There’s a lot going on at the start of season 5. Picking up not long after the end of season 4, BoJack is now the star of Philbert, a gritty new detective series for whattimeisttrightnow.com. His new role introduces some new characters and expands the roles of others, like Gina (Stephanie Beatriz), his female co-star who carries a long resume of television procedurals, and is seemingly content to do her work without rocking the boat - even when BoJack’s criticism leads to series creator Flip (Rami Malek) changing the script on the fly and asking Gina to perform nude scenes she wasn’t originally meant to do. And from this starting point the series segues into the much larger discussion and overarching theme of the new season.
Like those who have worn Time’s Up pins at award shows or otherwise publicly expressed solidarity with the movement only to later be accused of sexual misconduct, BoJack’s almost accidentally declares himself a feminist. However, his past actions threaten to be exposed and come back to haunt him after he becomes openly critical of a Mel Gibson analogue voiced by Bobby Cannavale.

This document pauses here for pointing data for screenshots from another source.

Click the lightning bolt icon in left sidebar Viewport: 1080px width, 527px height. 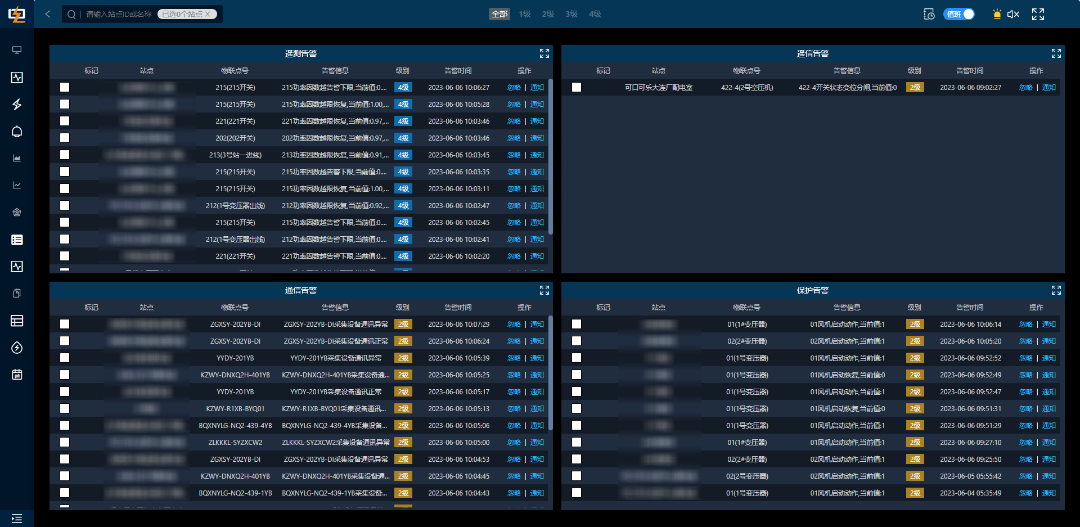coord(17,104)
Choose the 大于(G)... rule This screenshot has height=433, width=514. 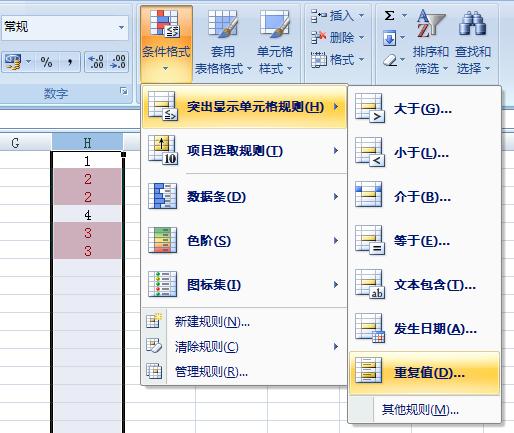424,109
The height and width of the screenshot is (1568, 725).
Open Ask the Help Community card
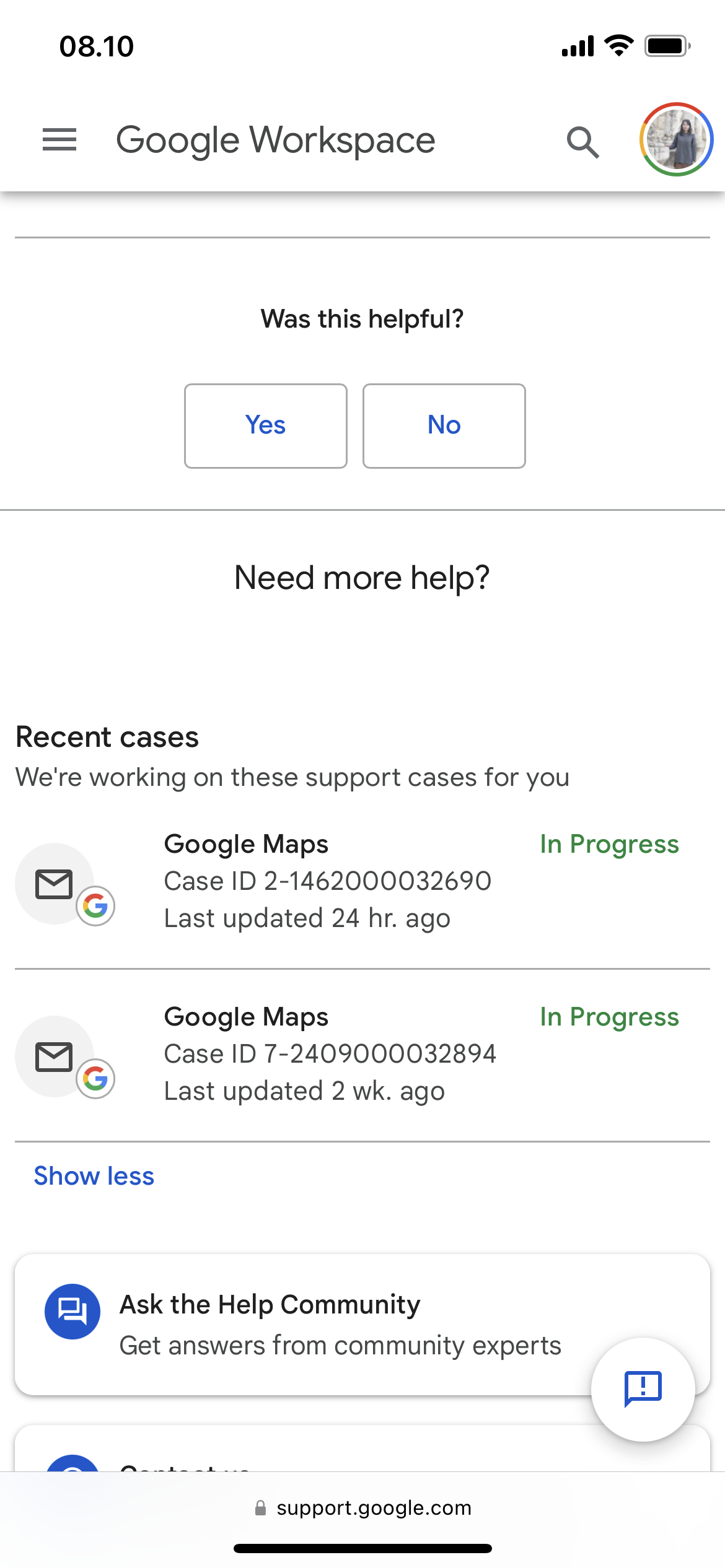point(362,1325)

Thanks to recent events, like Louis C.K. and Aziz Ansari’s returns to standup, the storyline is surprisingly up-to-the-minute for an animated series, which otherwise makes some funny and incisive points out how male celebrities like BoJack benefit from adopting a feminist persona, whether they actually are or not. That’s taken a step further when the media blitz surrounding this self-proclaimed ally itself becomes a sign of how little progress has actually been made. At one point, Princess Caroline presses Diane to provide BoJack with a list of feminist talking points as he does the rounds on various daytime talk shows. Diane emphatically points out that if she were to do the same thing she’d be labeled shrill, or her talking points unfairly categorized as a difficult woman simply being argumentative.
This topical approach isn’t anything new to BoJack Horseman. The series has keenly satirized everything from the 2016 election to celebrity meltdowns, but given how the news cycle regarding sexual misconduct allegations against men in powerful positions — like CBS’ Les Moonves, most recently — the usual snap to the series' otherwise subtle humor feels more in your face than before. And the audience’s awareness of the current goings-on with many celebrities and high-profile cases and allegations serves to heighten the series’ trenchant satire.

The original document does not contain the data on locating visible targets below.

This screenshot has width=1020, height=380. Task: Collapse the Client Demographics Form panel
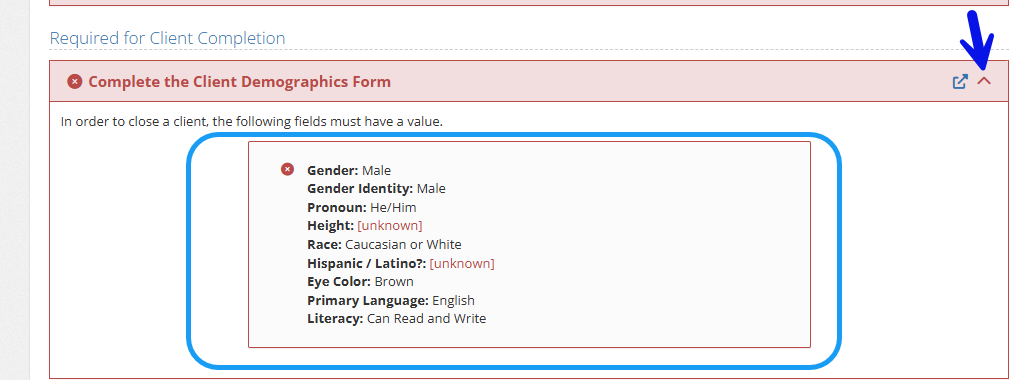[984, 81]
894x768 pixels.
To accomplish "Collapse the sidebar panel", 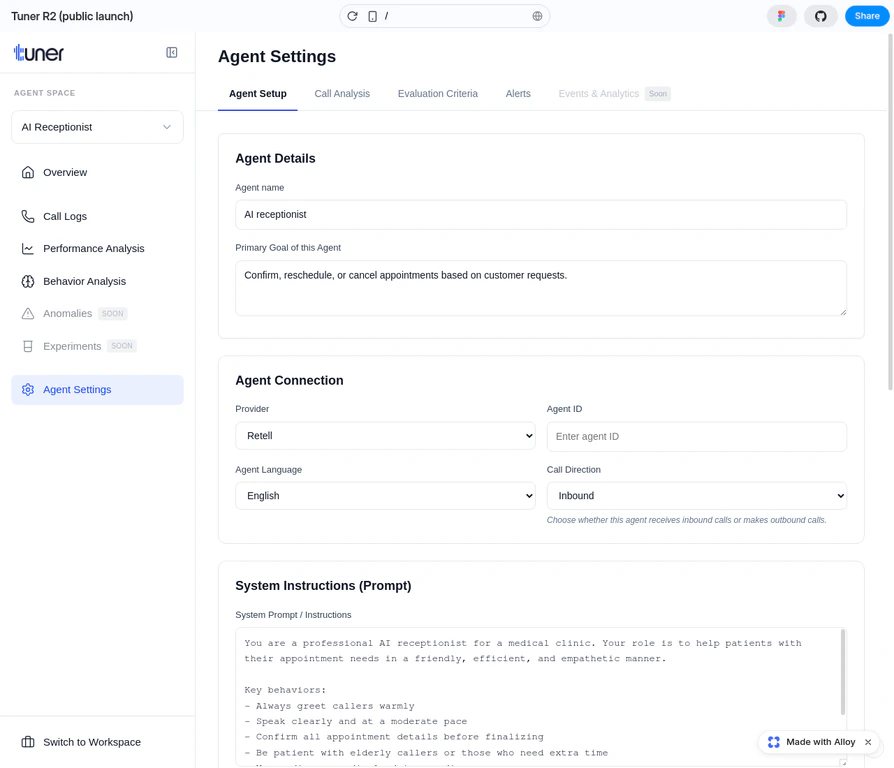I will pyautogui.click(x=171, y=53).
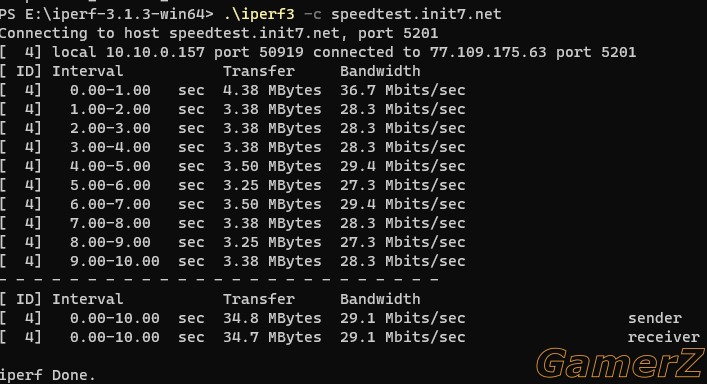707x384 pixels.
Task: Click the 34.8 MBytes sender total
Action: [x=272, y=318]
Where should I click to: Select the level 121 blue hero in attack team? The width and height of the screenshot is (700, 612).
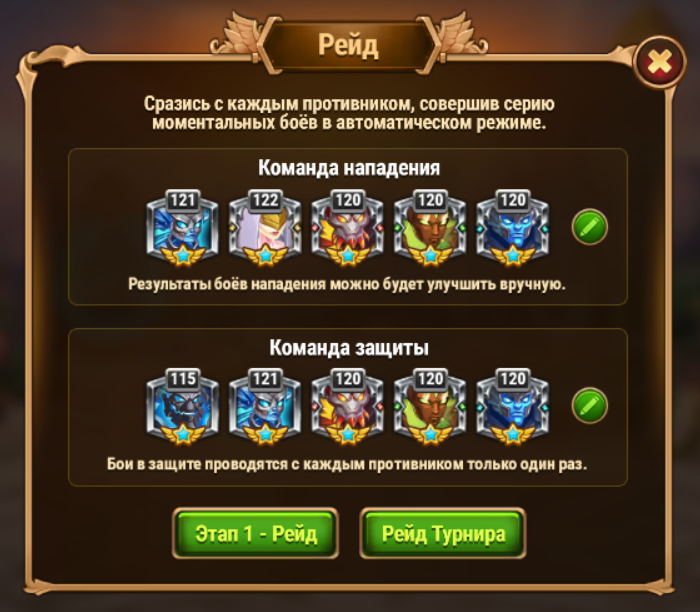183,228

But the series’ silly sense of humor is also still in place, with plenty more animal puns and background gags that would seem routine if they weren’t so funny. That whip-smart humor often vacillates between the poignant and the absurd, especially with two subplots involving Diane’s divorce from Mr. Peanutbutter and Todd’s asexuality. The latter provides a raucous scenario in which Todd and his similarly asexual girlfriend Yolanda (Natalie Morales) stay the night at her over-sexualized parents’ house, resulting in an outlandish slapstick scenario that’s one of the funniest bits the series has produced.
In its fifth season, BoJack Horseman is as comfortable in its own skin as it’s likely going to get. That makes episodic departures, like Diane’s post-divorce vacation to Vietnam, feel less revolutionary than they might otherwise, but it also demonstrates the depth of the show’s bench, both in terms of characters the audience cares about and how well the writers can craft stories around them. Though the new season has a consistent through-line and basically tells a serialized story, the show’s digressions and episodic runtimes keep it from overstaying its welcome, but they also allow what has become one of the best shows on Netflix to retain that title after five seasons.
BoJack Horseman season 5 is streaming on Netflix.